Earthly Yours and the smell of mid-summer rain

It was sometime mid-summer, our last day on site. The air was still. The lemon tree outside the window had dried, and the leaves had curled up to a dry crunch. Even the tiny leaf caught in the cobweb of the window was suspended in eerie stillness. ‘Yene heli saar, finishing aadru, hosa mane vasne barta illa’ said Thirupati, with a smile that was pulled into his cheek to make it a smirk. (‘Whatever you say, this house doesn't smell new!’)

 

Earthly Yours by Made In Earth
The living - Built-in seating and Lime plaster wall in a residential project

 

Over years of attending Gruhapraveshas, (house-warming ceremonies) it was true that each memory had the same background of smells. A new home is a big move in anyone’s life. It tends to stick in your memory, and as Tirupathi rightly pointed out, this house, on the last day of its finishing works,  didn't smell one bit like a new house. No smell of paint, No volatile organic compounds, no rubber based adhesives, no glues, no acrylics.  

Instead, it smelled of rain. 

‘The simplest answer is usually the correct one’ wrote William Frair, setting down the principle known as Occam's razor. With sustainability too, it seems to be the most straightforward way of looking at things. The most obvious way of reducing our resource usage is to not do anything. But when we have to, we should try to use the least amount of resources that we can.
 

For most of our team, the journey began almost a decade ago, with trying to simply understand what goes into our buildings. Which material do we use and for what. Do Alternatives exist? Can the same thing be achieved with lesser resources, in a more ecologically, socially and economically conscious way? Over the years of building with natural materials, training ourselves and the artisans in numerous earth techniques, each of us developed a lingering fascination for natural finishing plasters. It was with this foundation that we started off almost 5 years ago to set up base in Bangalore, and start from ground zero on sourcing materials, conversing with artisans, building a team of contractors who were all new to the idea of sustainability.
 

Even with natural plasters and finishes, the premise is the same as that of our approach to natural buildings. We use natural materials. Materials that need little or no processing which would ensure that one day, the materials go back to earth the way they once were. Traditional artisans and masons knew this by blood.
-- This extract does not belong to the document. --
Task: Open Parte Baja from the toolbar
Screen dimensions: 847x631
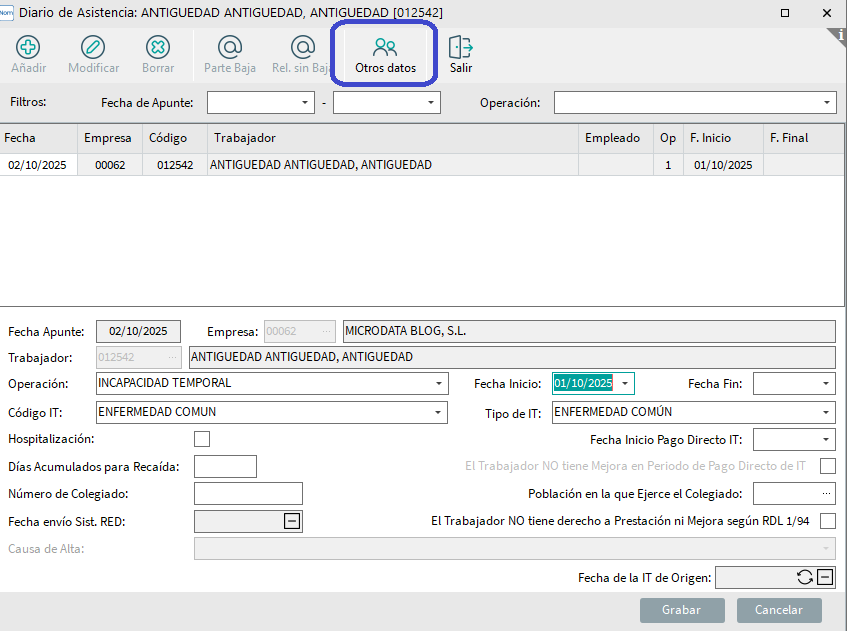Action: pyautogui.click(x=230, y=47)
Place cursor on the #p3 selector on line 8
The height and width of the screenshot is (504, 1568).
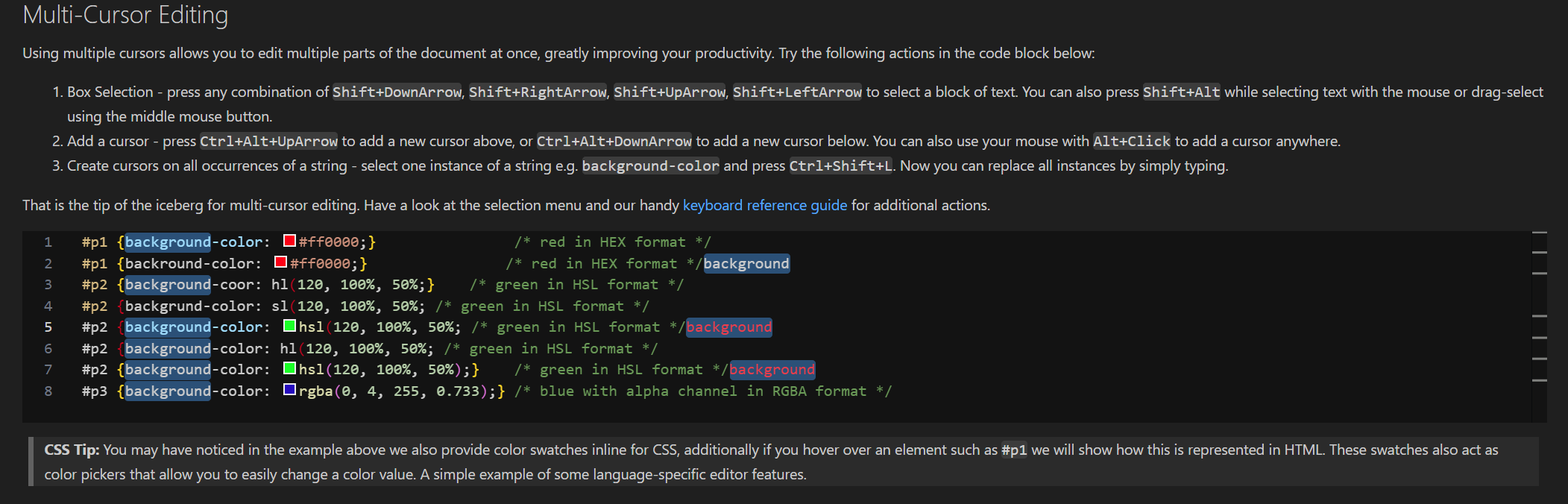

Knowledge passed down from generations enabled them to use specific materials available within arms reach to construct, finish, and even decorate their homes and buildings.

 

Our process has been to draw inspiration from such traditional techniques and engineer them to match contemporary expectations in terms of aesthetics, logistics and economy. Each culture of people used raw materials in their own unique way. Across the world, different regions expressed differently with the same material. Studying these practices combined with the team’s unending love for hands-on involvement helped us create and curate a set of finishes from the materials that were available to us locally.

 

 

The need for being conscious in the kind of work we do and the way we grow has fostered a certain closeness within what we consider as the extended family of earthly yours. Most of our artisans come from a village called Tirupattur and are all from interlinked families. The fibres, grass and cut hay are sourced and manually processed in a village in Tumkur district that is very dear to us. We know the people and sources of  earth, lime and aggregates. There is always a continuous effort going in to sourcing materials that come from sources that are ecologically, socially and economically responsible.
 

In our office we often say that the plaster is made up of more than just clay, lime, dust and pigments, It is a mix of all of this and our beliefs and aspirations. So yes dear Thirupati, when the final mix is applied, and it gains a shine and starts to harden, it doesn't smell like a new house to you. It smells of the earth that it is going to return to. There are parts of it we need to understand better, there are parts that you know better, there are parts that we need to talk about. But for now, we could all get used to this- the smell of rain on a mid-summer day.